◆ EXERCISES TO COMPLETE:
(a) According to the uptime monitoring guide, what monitor limit and check interval does UptimeRobot's free tier offer?
(b) Continue the uptime monitoring guide from the point where it stops.

>> BEGIN ARTICLE

Uptime Monitoring Setup Guide

Status: Ready for configuration Priority: P1 - Important for production visibility Last Updated: 2025-12-15

Overview

Uptime monitoring provides external visibility into your application's availability. Unlike APM (Sentry) which tracks errors from inside the application, uptime monitors check from outside - detecting when your site is completely unreachable.

Why External Monitoring?

Without uptime monitoring:

No notification when site goes down
Rely on users to report issues
No historical uptime data
Cannot measure SLA compliance

With uptime monitoring:

Instant alerts when site unreachable
Historical uptime tracking (99.9% SLA)
Response time monitoring
Status page for users

Recommended Service: UptimeRobot

Why UptimeRobot?

Free tier: 50 monitors, 5-minute intervals
Simple setup (no code required)
Multiple alert channels (email, Slack, Discord, Telegram)
Public status page option
Response time tracking

Alternatives:

Pingdom: Industry standard ($10+/month)
Better Uptime: Modern UI, incident management ($20+/month)
Freshping: Free tier, 50 monitors
StatusCake: Free tier, 10 monitors

Setup Instructions

Step 1: Create UptimeRobot Account

Go to uptimerobot.com
Sign up for free account
Verify email address

Step 2: Configure Monitors

Create the following monitors for pNode Pulse:

Monitor 1: Homepage (HTTPS)

Setting	Value
Monitor Type	HTTP(s)
Friendly Name	pNode Pulse - Homepage
URL	`https://pulse.rectorspace.com`
Monitoring Interval	5 minutes
Monitor Timeout	30 seconds

Advanced Settings:

HTTP Method: GET
Expected Status Codes: 200-299

Monitor 2: Health Endpoint (API)

Setting	Value
Monitor Type	HTTP(s)
Friendly Name	pNode Pulse - Health
URL	`https://pulse.rectorspace.com/api/health`
Monitoring Interval	5 minutes
Monitor Timeout	30 seconds

Advanced Settings:

HTTP Method: GET
Expected Status Codes: 200
Keyword: "status":"healthy" (type: exists)

This monitor validates:

Application is running
Database connection is healthy
Redis connection is healthy

Monitor 3: API Endpoint (tRPC)

Setting	Value
Monitor Type	HTTP(s)
Friendly Name	pNode Pulse - API
URL	`https://pulse.rectorspace.com/api/v1/leaderboard`
Monitoring Interval	5 minutes
Monitor Timeout	30 seconds

Advanced Settings:

HTTP Method: GET
Expected Status Codes: 200
Keyword: nodes (type: exists)

>> END ARTICLE
>> BEGIN MATERIAL

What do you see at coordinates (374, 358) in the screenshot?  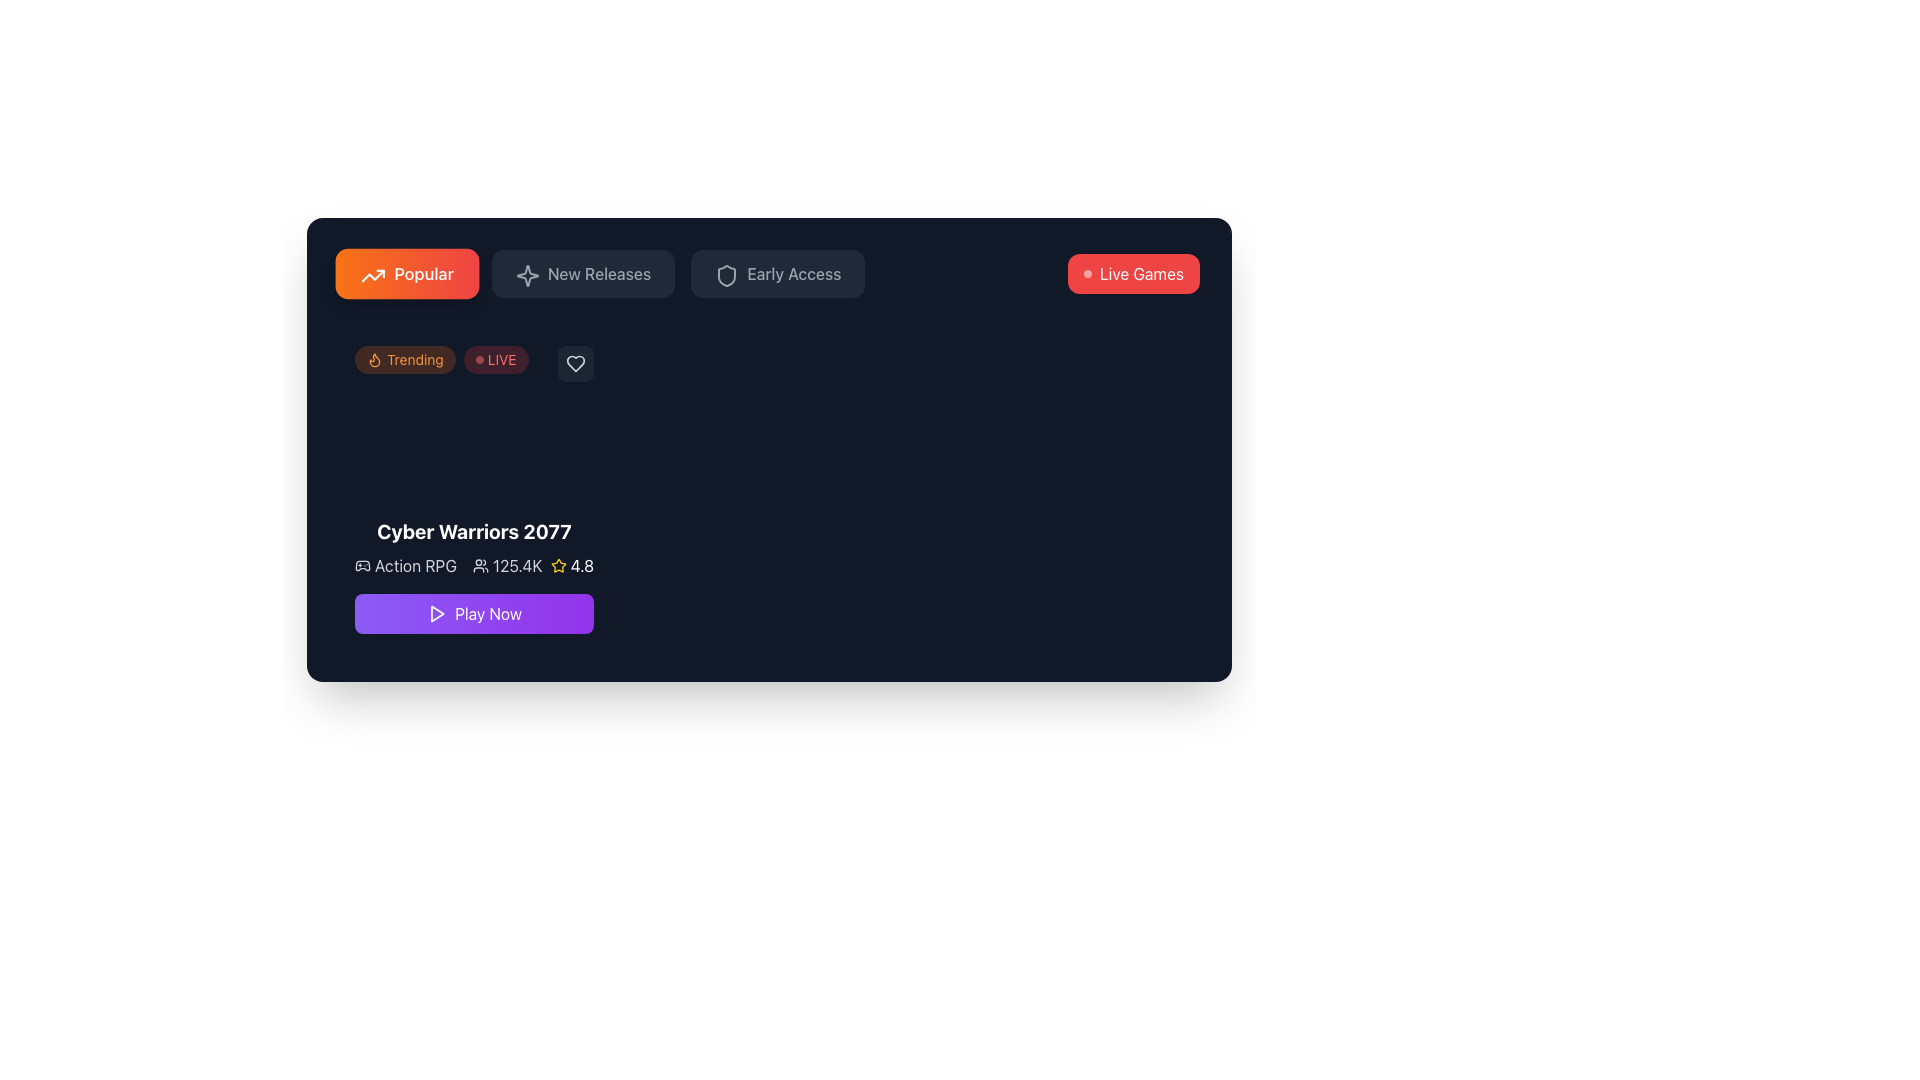 I see `the flame-shaped icon in the horizontal menu located near the top-left of the interface` at bounding box center [374, 358].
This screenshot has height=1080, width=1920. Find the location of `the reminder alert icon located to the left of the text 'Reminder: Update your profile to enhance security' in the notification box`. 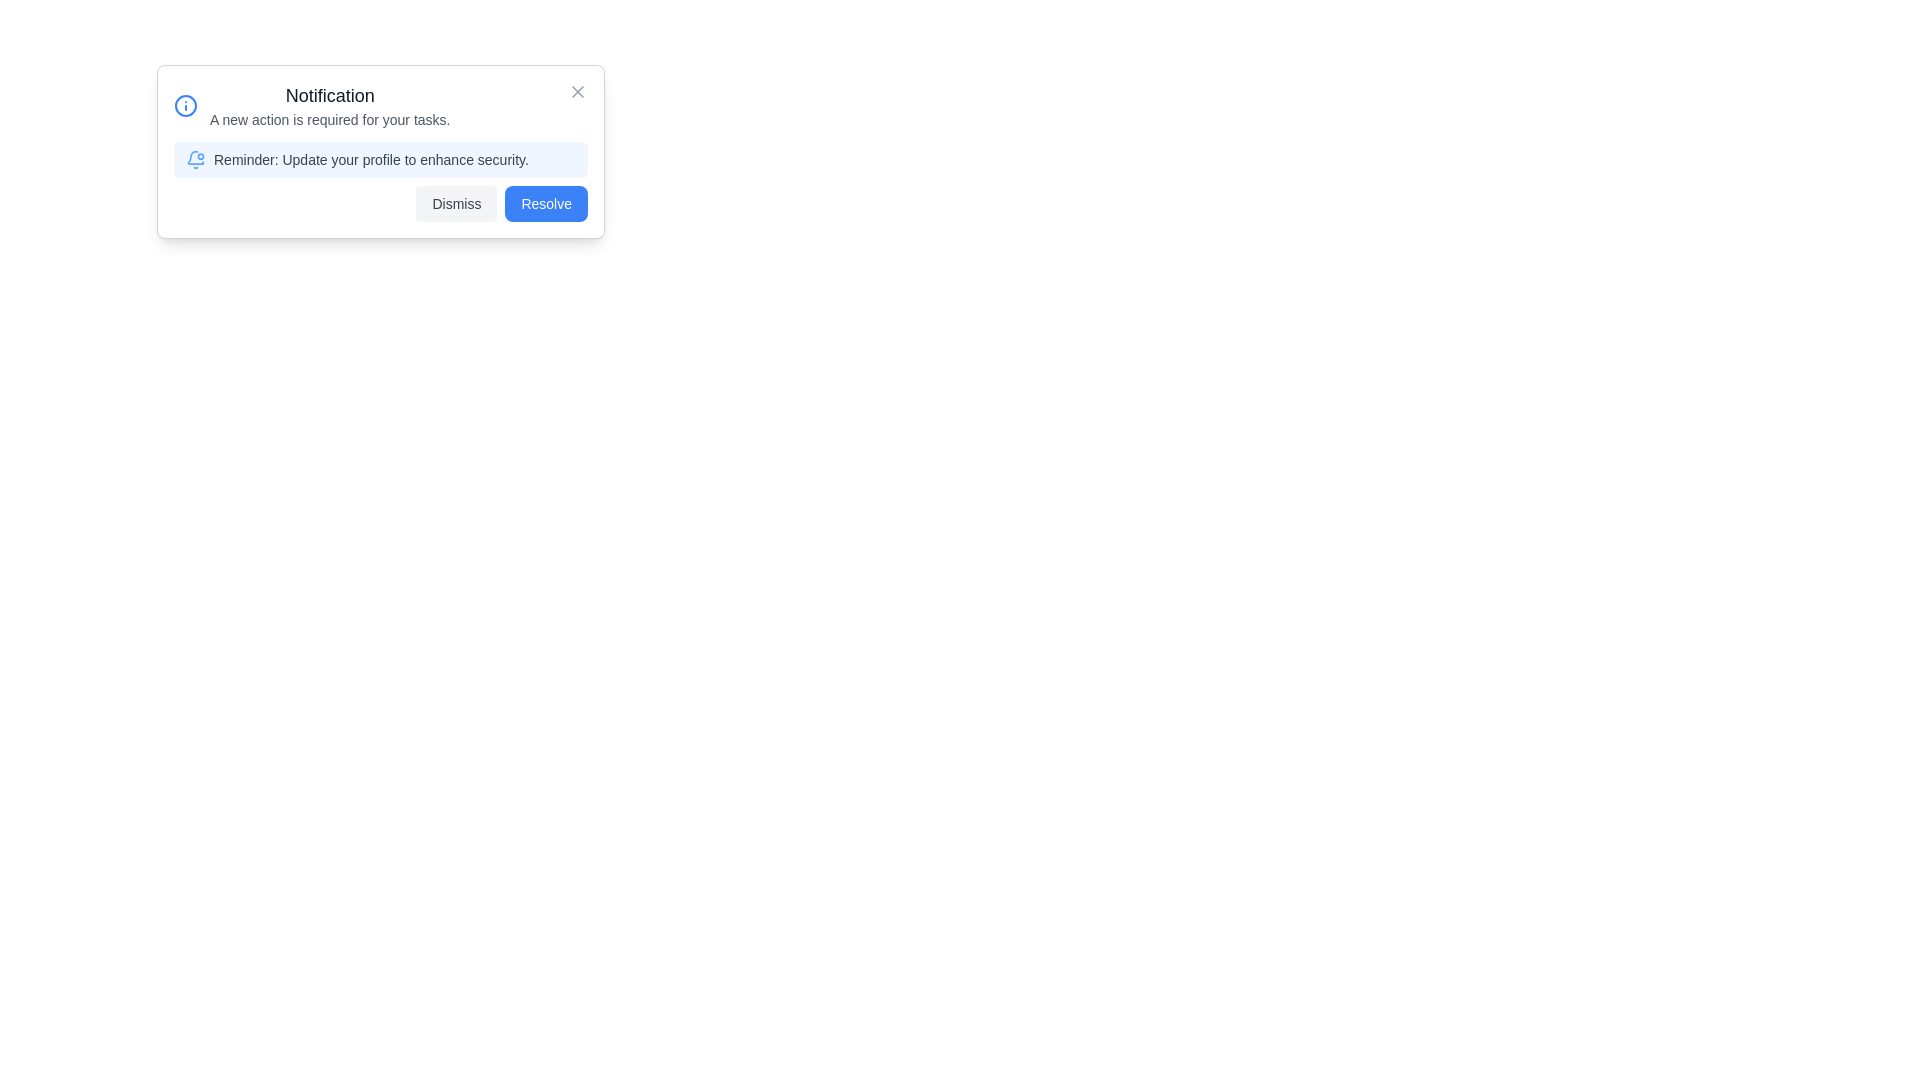

the reminder alert icon located to the left of the text 'Reminder: Update your profile to enhance security' in the notification box is located at coordinates (196, 158).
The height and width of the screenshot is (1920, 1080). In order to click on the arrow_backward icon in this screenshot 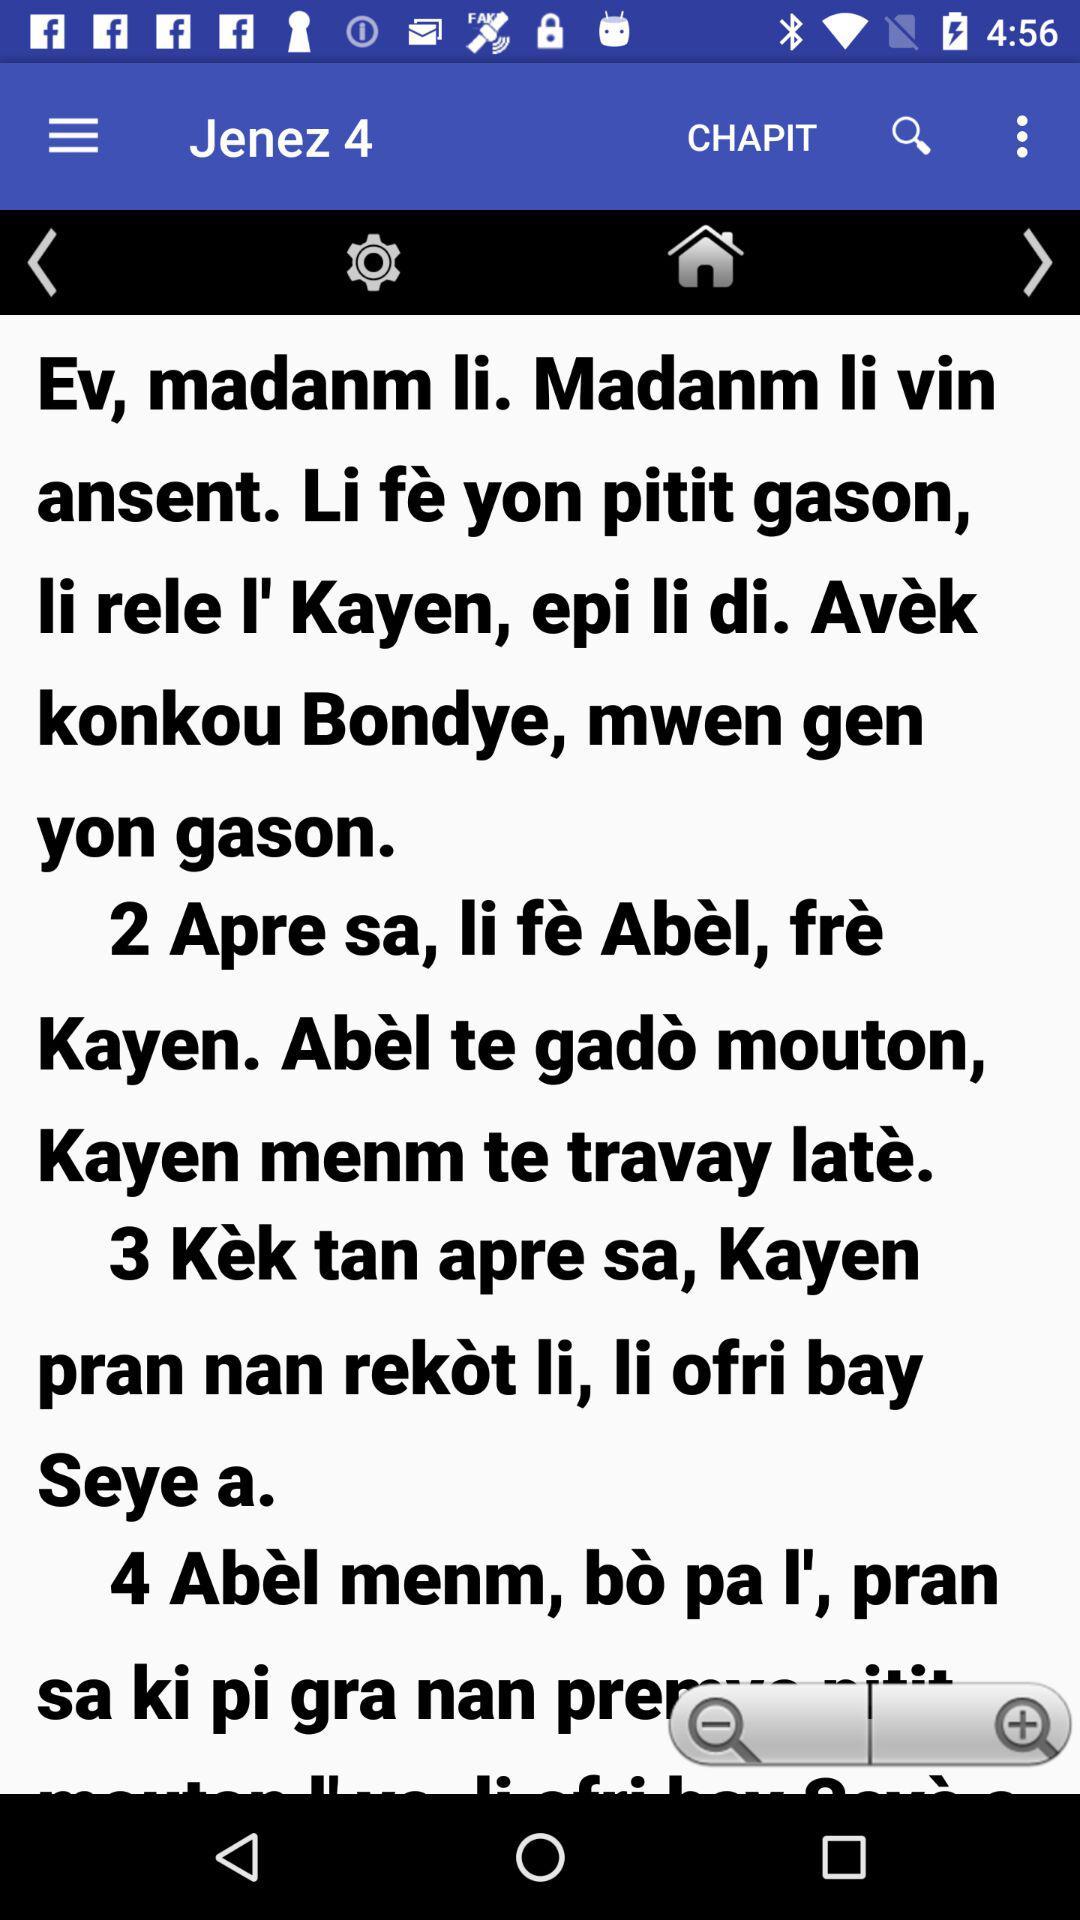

>> END MATERIAL

◆ RESULTS:
(a) 50 monitors at 5-minute intervals.

(b)
Monitor 4: Staging Environment

Setting	Value
Monitor Type	HTTP(s)
Friendly Name	pNode Pulse - Staging
URL	`https://staging.pulse.rectorspace.com/api/health`
Monitoring Interval	15 minutes
Monitor Timeout	30 seconds

Note: Longer interval for staging (less critical).

Step 3: Configure Alert Contacts

Go to My Settings → Alert Contacts → Add Alert Contact

Email Alerts

Setting	Value
Alert Contact Type	Email
Friendly Name	Team Email
Email	your-team@email.com

Discord Alerts (Recommended)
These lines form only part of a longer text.